Document text –
Real Time Streaming Visualization

Project

Problem

In this project we will develop a web based visualization tool for real time data streaming application. For the purpose of explanation, we shall assume that we are streaming data from a sensor, on which we perform some computation and subsequently classify the sensor data at each time point.

Our example will demonstrate the following:

  • Running a Bokeh server
  • Simultaneously running multiple python threads for other tasks
  • Auto start of threads by simply starting the Bokeh server
  • Interactions among: browser \(\longleftrightarrow\) server \(\longleftrightarrow\) pyhton threads

The following will be used:

  • Python 3.6
  • Multithreaded Python coding
  • Bokeh plots
  • Bokeh server
  • PyCharm

It is recommended to use PyCharm as the IDE since it provides version control capability and project file structure management capability.

The expected end product of this project is shown below: pic1

Repository

The repository consists of the following:

  • Python and Bokeh scripts - complete functioning sample code
  • .idea files - project setting files derived from PyCharm IDE

The project structure is as follows:

Real-Time-Streaming-Visualization   -- main folder
└── streaming                       -- python package, this is set as 'Source Root' in PyCharm
    ├── __init__.py                 -- this file indicates that 'streaming' is a python package
    ├── main.py                     -- script with main function
    ├── Sensor.py                   -- multithreaded python script to obtain sensor data 
    └── Visual.py                   -- Bokeh code for web dashboard

Solution

It is beneficial for beginners to read through the Bokeh tutorial and guide to gain a better understanding of the visualization tool.

Begin with installation of Bokeh via the command: conda install bokeh (if you are using Anaconda python distribution, which is desirable) or pip install bokeh.

The code will be explained in a top to bottom manner. Hence, even if some parts are not clear at first, it will become clear towards the end when considering the various code as a whole system.

Firstly, we take a look at the main.py file.

Dataset records –
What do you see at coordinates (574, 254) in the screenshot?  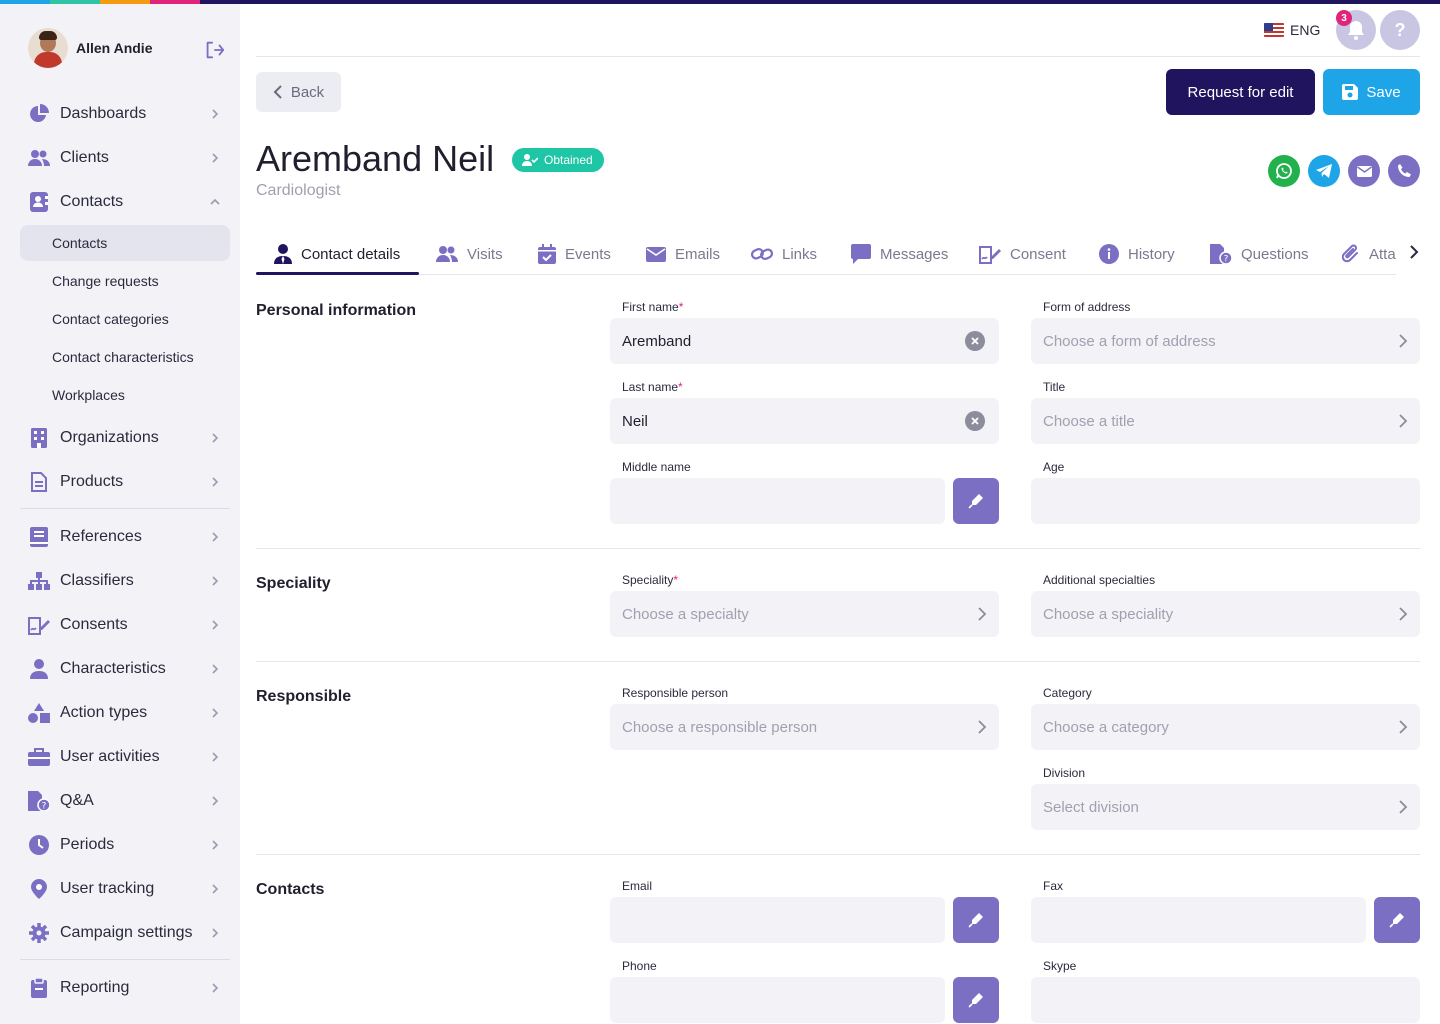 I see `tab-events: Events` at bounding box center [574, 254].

==

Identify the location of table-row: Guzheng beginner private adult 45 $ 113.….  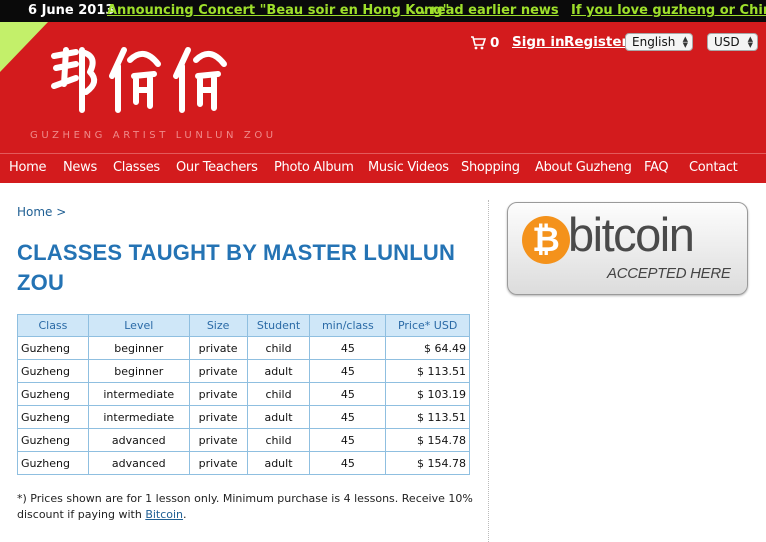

---

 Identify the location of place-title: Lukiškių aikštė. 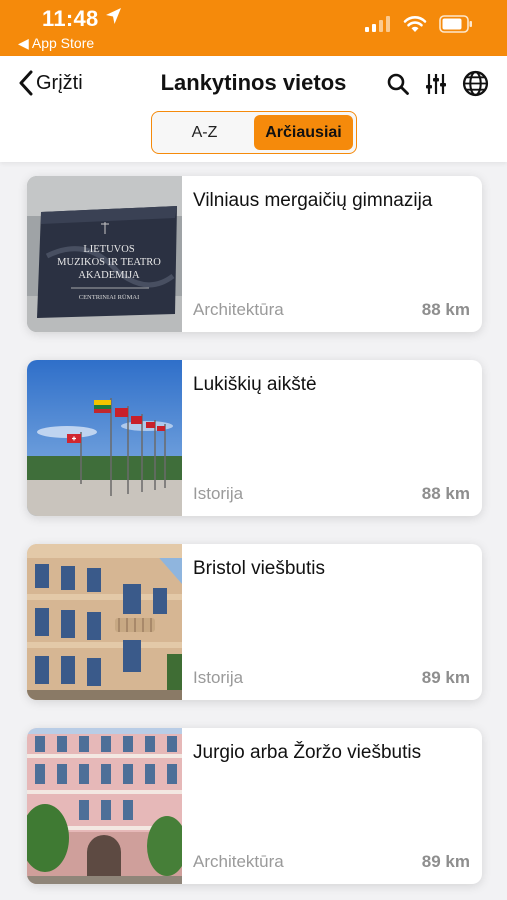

What this task involves –
In the streaming visualization text, which file in the project structure holds the Bokeh code for the web dashboard? You can leave the material aside; none of it is needed.

Expected output –
Visual.py